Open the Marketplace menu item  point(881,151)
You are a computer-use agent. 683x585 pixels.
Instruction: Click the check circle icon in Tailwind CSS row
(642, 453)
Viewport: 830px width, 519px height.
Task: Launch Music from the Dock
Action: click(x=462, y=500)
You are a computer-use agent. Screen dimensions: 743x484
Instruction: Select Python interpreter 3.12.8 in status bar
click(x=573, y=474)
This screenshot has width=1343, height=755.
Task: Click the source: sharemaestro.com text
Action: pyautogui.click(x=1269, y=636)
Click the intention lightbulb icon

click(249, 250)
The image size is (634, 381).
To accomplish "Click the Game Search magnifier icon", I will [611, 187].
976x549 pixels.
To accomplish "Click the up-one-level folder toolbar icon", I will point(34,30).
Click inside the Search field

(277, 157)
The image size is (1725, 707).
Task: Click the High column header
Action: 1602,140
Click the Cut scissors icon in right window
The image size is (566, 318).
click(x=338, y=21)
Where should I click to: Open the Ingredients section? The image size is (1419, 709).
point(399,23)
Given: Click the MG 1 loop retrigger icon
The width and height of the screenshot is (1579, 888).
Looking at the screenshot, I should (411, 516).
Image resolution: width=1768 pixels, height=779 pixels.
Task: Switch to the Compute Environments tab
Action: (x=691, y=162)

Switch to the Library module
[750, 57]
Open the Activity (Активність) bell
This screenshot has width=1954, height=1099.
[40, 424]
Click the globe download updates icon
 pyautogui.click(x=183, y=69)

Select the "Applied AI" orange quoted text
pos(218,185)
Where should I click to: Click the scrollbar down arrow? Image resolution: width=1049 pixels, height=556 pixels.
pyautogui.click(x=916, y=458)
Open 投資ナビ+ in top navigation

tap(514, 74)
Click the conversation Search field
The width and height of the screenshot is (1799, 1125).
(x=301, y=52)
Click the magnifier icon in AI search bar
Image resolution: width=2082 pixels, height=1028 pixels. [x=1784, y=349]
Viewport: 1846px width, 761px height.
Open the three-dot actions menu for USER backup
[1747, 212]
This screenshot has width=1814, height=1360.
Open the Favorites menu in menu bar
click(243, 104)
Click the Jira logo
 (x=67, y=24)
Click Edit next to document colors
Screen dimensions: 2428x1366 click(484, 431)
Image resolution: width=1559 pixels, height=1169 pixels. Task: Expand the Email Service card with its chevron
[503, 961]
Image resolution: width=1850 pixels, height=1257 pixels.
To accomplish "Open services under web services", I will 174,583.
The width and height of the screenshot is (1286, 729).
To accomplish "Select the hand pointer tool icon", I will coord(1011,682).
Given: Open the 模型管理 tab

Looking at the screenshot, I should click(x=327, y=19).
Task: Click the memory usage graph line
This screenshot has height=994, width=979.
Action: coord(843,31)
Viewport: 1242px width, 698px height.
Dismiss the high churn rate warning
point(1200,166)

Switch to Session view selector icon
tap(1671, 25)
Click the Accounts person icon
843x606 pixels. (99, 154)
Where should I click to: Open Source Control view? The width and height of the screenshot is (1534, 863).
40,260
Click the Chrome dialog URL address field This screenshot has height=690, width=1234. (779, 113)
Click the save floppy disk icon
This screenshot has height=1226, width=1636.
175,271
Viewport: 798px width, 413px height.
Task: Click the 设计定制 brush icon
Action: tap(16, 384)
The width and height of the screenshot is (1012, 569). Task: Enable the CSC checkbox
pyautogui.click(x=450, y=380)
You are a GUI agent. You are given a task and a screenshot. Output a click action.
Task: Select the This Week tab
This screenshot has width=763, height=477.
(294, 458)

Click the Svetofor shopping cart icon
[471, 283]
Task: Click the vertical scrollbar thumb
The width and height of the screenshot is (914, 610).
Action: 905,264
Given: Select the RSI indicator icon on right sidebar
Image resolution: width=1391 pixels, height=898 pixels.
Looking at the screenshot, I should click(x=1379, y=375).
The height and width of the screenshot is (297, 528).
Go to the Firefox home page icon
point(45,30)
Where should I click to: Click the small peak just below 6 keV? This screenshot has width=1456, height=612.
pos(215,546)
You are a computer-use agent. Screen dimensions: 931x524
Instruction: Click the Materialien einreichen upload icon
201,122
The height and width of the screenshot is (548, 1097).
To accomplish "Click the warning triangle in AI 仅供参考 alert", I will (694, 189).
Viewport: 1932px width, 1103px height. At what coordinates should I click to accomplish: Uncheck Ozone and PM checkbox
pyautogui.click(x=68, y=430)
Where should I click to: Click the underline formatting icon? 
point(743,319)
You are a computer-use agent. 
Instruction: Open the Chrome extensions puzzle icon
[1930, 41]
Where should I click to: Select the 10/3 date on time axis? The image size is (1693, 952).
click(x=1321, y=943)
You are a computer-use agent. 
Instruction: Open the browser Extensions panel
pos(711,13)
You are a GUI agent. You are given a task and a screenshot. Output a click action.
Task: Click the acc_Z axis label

□ □ □ □

• **ASSIGNED TASK**
Only the count is wanted. Count the lines of the data above that include the string "right".

• **TASK ANSWER**
2